Sur X, un compte relaie la même image accompagnée d’une autre source : une déclaration signée par 1 952 scientifiques intitulée “Il n’y a pas d’urgence climatique”.
Qu’en est-il vraiment ? Est-ce qu’effectivement des chercheurs ont dénoncé “le canular scientifique” et est-ce que la source avancée tient la route ? Les Surligneurs font le point.
Une première version climatosceptique américaine
En réalité, la capture d’écran de l’article en français se serait en fait inspirée d’une version anglaise, publiée sur YourNewsWire, ancien site de désinformation américain selon Conspiracy Watch, rebaptisé The People’s Voice. On retrouve effectivement le même visuel et la même photographie.
Dans cet article de 2016, titré “Tens of Thousands Of Scientists Declare Climate Change A Hoax” (“Des dizaines de milliers de scientifiques déclarent que le changement climatique est un canular” en anglais), l’auteur écrit que “de nombreuses découvertes scientifiques récentes [indiquent] qu’il n’y a eu aucune tendance au réchauffement depuis près de deux décennies”.
Selon DeSmog, média de lutte contre la désinformation environnementale, l’article de YourNewsWire renvoie vers une référence dans le milieu climato-sceptique : la pétition de l’Oregon. Ce document, rédigé en 1998, incitait le gouvernement américain à ne pas signer le protocole de Kyoto. Au fil du temps, il est devenu l’argument principal des climato-sceptiques pour affirmer que plus de 30 000 scientifiques se seraient opposés à la “théorie” du réchauffement climatique.
Pourtant, comme le précise DeSmog, une analyse de la pétition révèle que seulement 39 des 31 000 signataires possédaient réellement une qualification pertinente en sciences du climat.
Pour la forme, le contenu est quasiment un copié-collé d’un article plus ancien, publié sur le site Natural News.
Version française plus récente
Revenons à notre capture d’écran de l’article en français. En dessous du post X qui avait attiré notre attention, l’auteur fait mention d’une autre source pour affirmer que le “consensus scientifique” sur le climat serait une fake news. “La source de la déclaration “Il n’y a pas d’urgence climatique” est une fondation de scientifiques qui existe bel et bien, déclarée aux Pays-Bas en 2019 et nommée CLINTEL” tweete-t-il.
La fondation en question est bien plus récente que la pétition de l’Oregon.

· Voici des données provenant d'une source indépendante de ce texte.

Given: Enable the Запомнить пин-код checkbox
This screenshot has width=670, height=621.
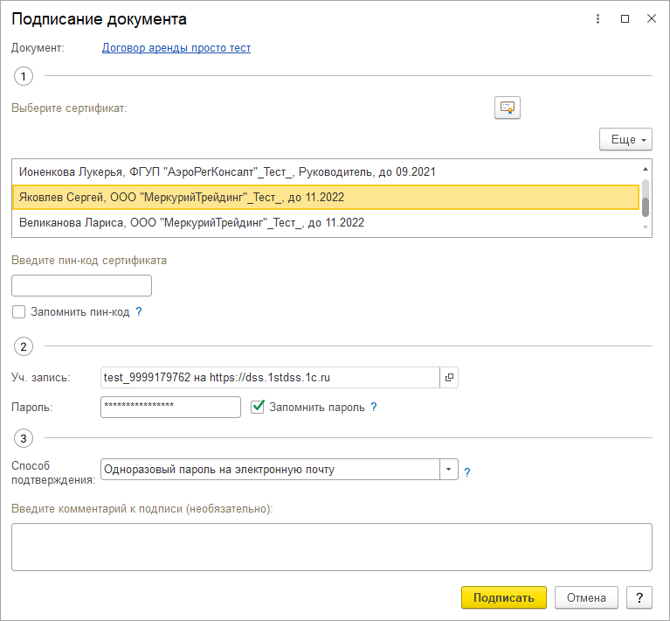Looking at the screenshot, I should [x=18, y=311].
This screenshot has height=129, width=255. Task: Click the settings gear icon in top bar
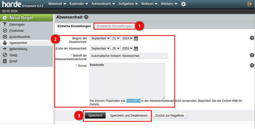(184, 4)
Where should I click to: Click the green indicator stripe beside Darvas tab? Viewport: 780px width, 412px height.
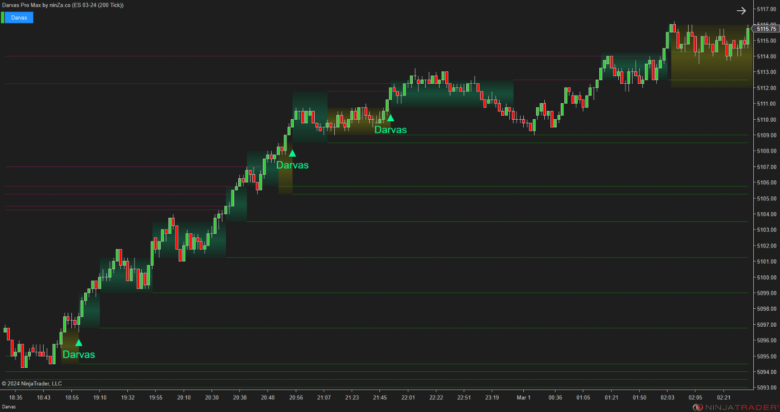4,17
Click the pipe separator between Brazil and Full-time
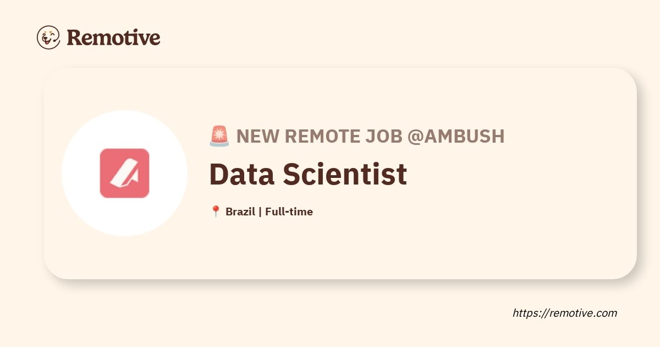Screen dimensions: 660x347 260,212
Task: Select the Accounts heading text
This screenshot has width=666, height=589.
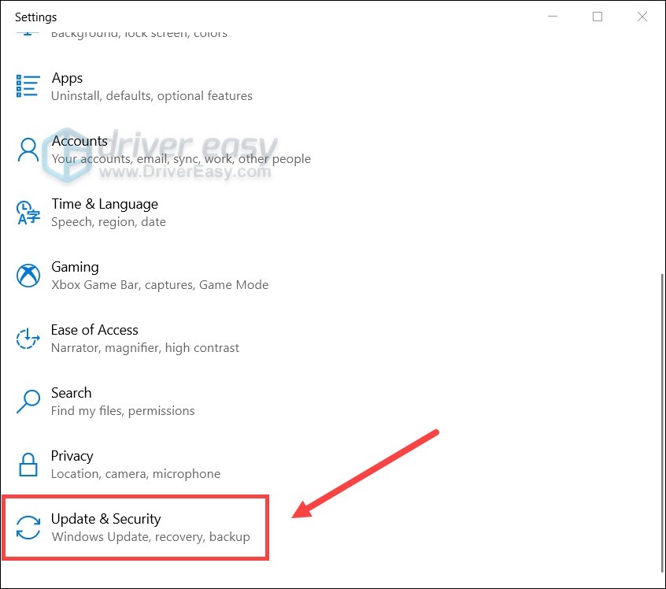Action: point(80,141)
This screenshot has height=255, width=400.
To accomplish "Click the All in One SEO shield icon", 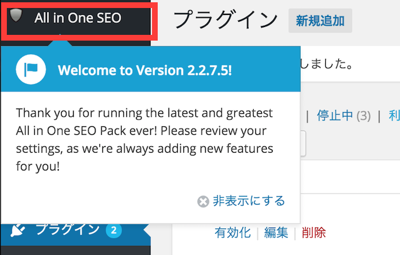I will point(16,15).
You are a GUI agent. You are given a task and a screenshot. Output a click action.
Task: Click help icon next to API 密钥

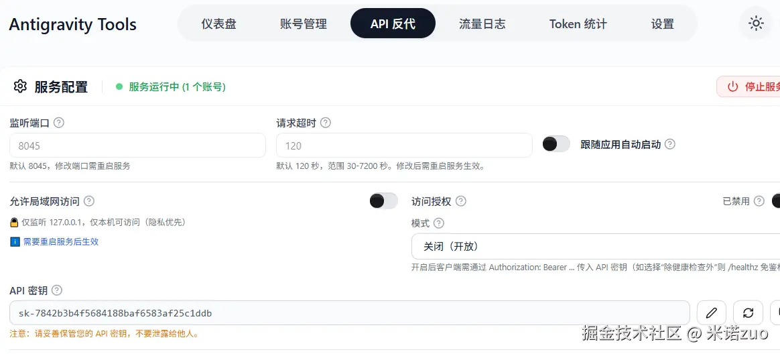[57, 290]
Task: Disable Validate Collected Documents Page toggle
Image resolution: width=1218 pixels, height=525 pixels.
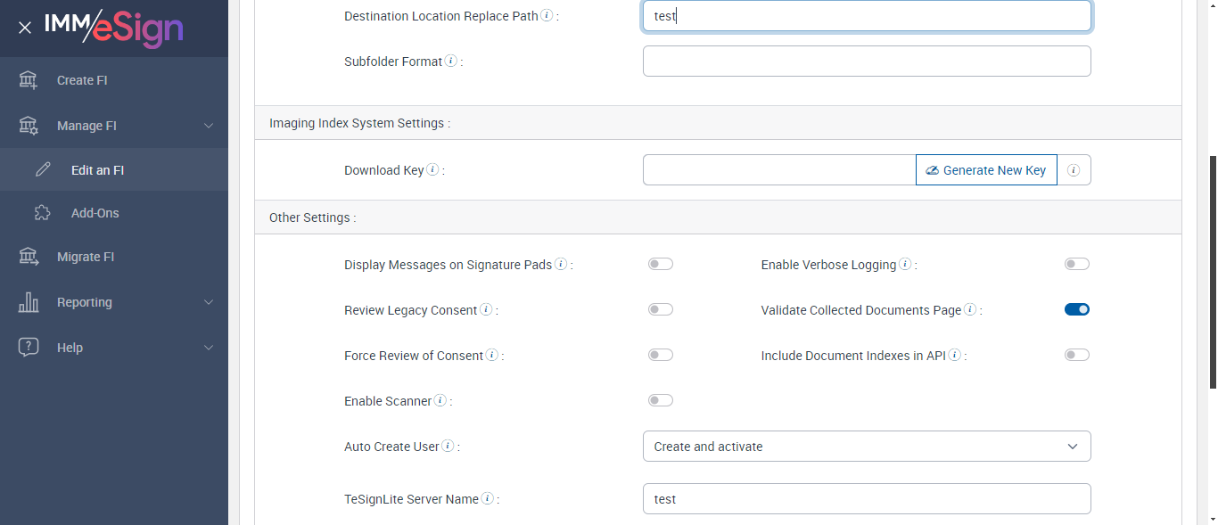Action: (1077, 309)
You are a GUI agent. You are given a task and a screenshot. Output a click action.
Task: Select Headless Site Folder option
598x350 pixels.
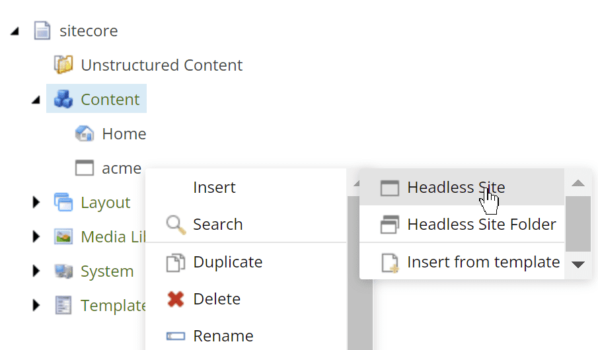click(481, 225)
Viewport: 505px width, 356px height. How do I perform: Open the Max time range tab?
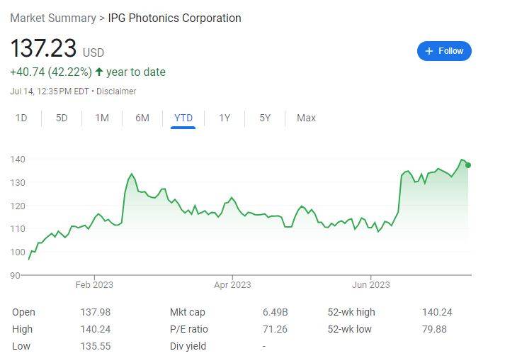(x=306, y=118)
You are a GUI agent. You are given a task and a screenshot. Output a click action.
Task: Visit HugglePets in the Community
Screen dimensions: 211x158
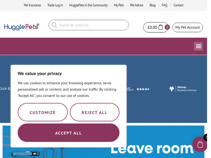pos(88,5)
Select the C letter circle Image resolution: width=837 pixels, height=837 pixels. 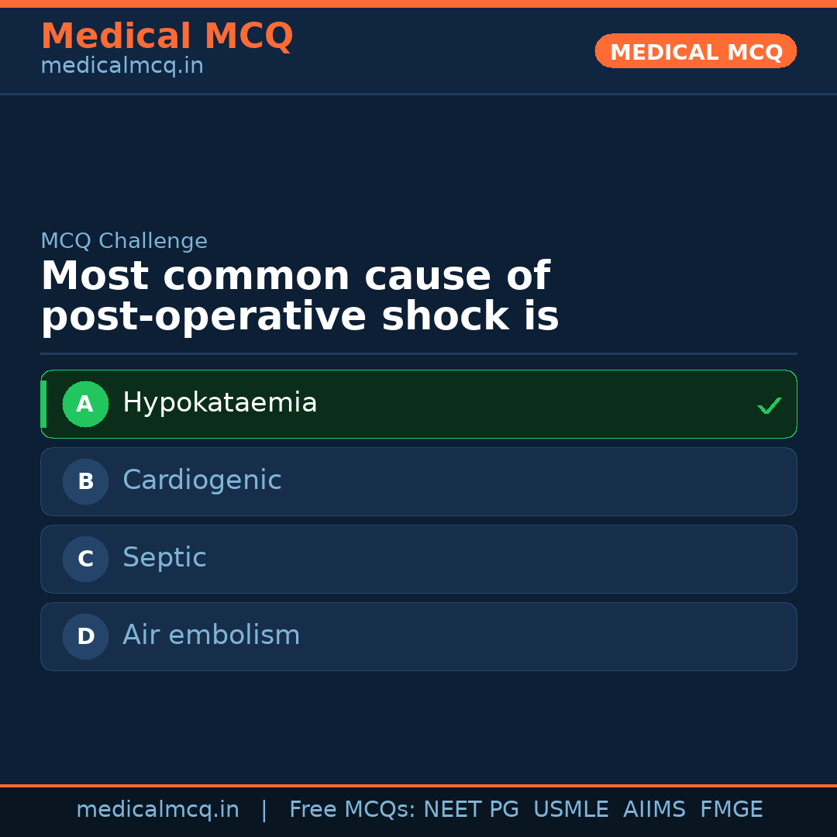click(85, 559)
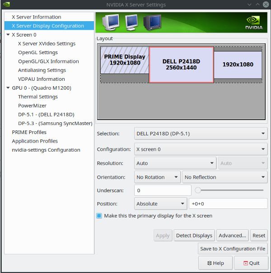Image resolution: width=271 pixels, height=273 pixels.
Task: Open PowerMizer settings page
Action: point(32,106)
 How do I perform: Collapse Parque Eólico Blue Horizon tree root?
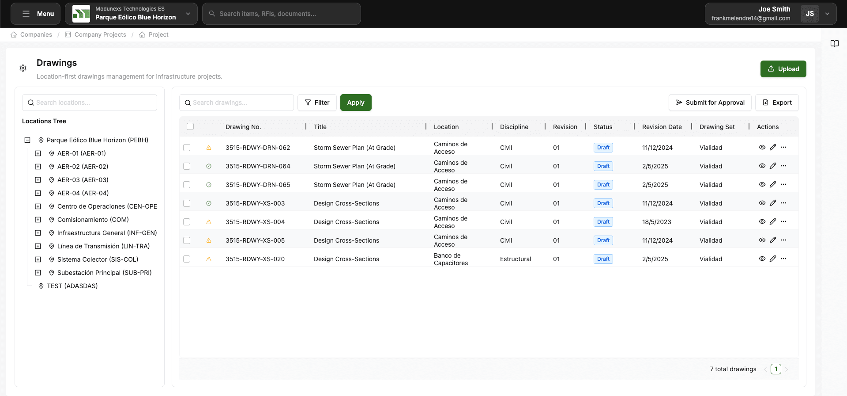pos(27,140)
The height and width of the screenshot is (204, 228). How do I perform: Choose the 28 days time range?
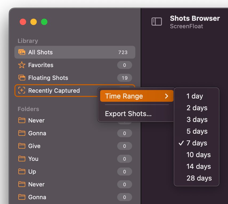(x=197, y=178)
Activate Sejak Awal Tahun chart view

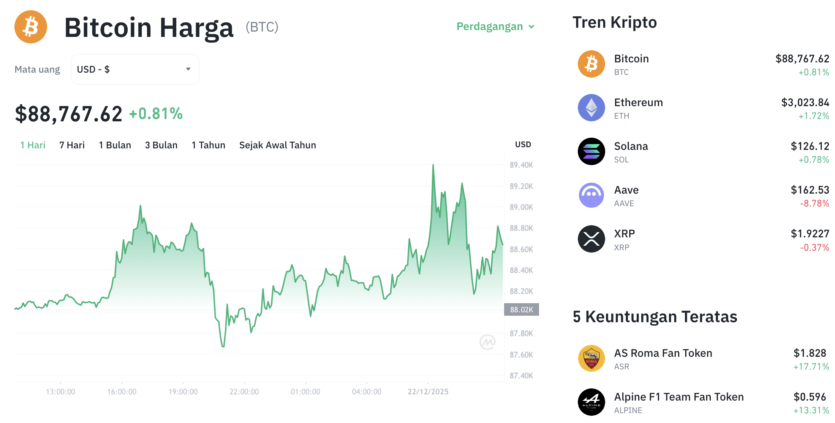[277, 145]
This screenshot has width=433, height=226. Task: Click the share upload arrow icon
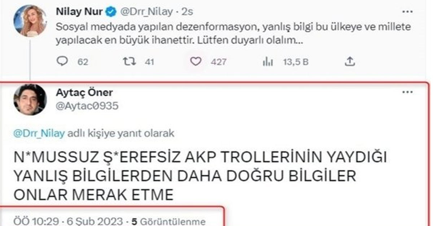tap(349, 62)
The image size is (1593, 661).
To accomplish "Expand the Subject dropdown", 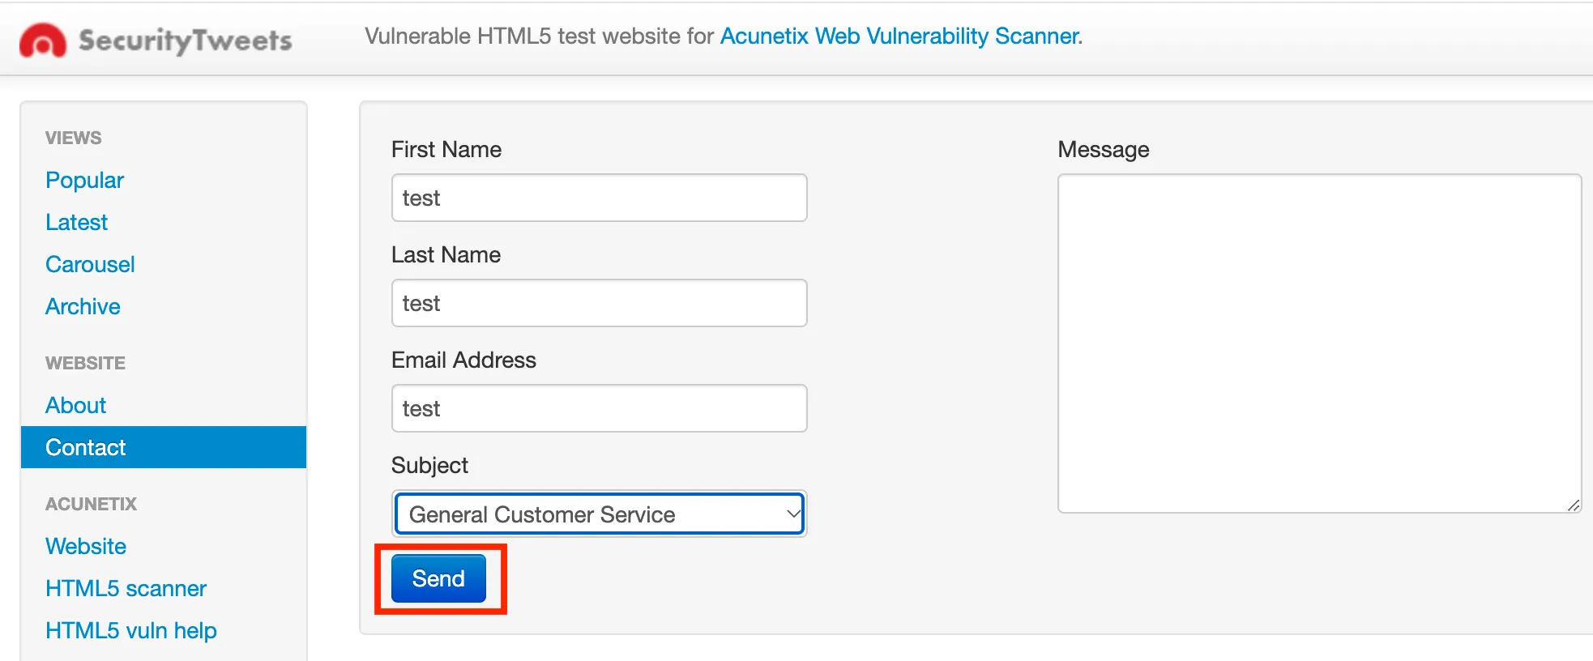I will coord(599,514).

Mais elle publie sur son site web un document similaire, une déclaration signée par 1 952 scientifiques, dont une centaine français, intitulée ‘Il n’y a pas d’urgence climatique’. Dans cette sorte de tribune, à rebours de l’ensemble des autres avis scientifiques, les signataires minimisent l’impact de l’homme sur le dérèglement climatique ou encore nient l’aspect négatif du CO2.
Que vaut cette déclaration ? En premier signataire du côté des scientifiques français, on trouve Benoît Rittaud, président d’une association climatosceptique “Les climato-réalistes” et enseignant-chercheur en mathématique. Parmi les autres signataires, beaucoup ne possèdent pas non plus de qualifications sur le sujet du climat.
Et petit twist intéressant : certains ont même fait carrière dans des groupes industriels et pétroliers. C’est ce qu’avait découvert TF1 après analyse d’une autre pétition, similaire et portée par CLINTEL.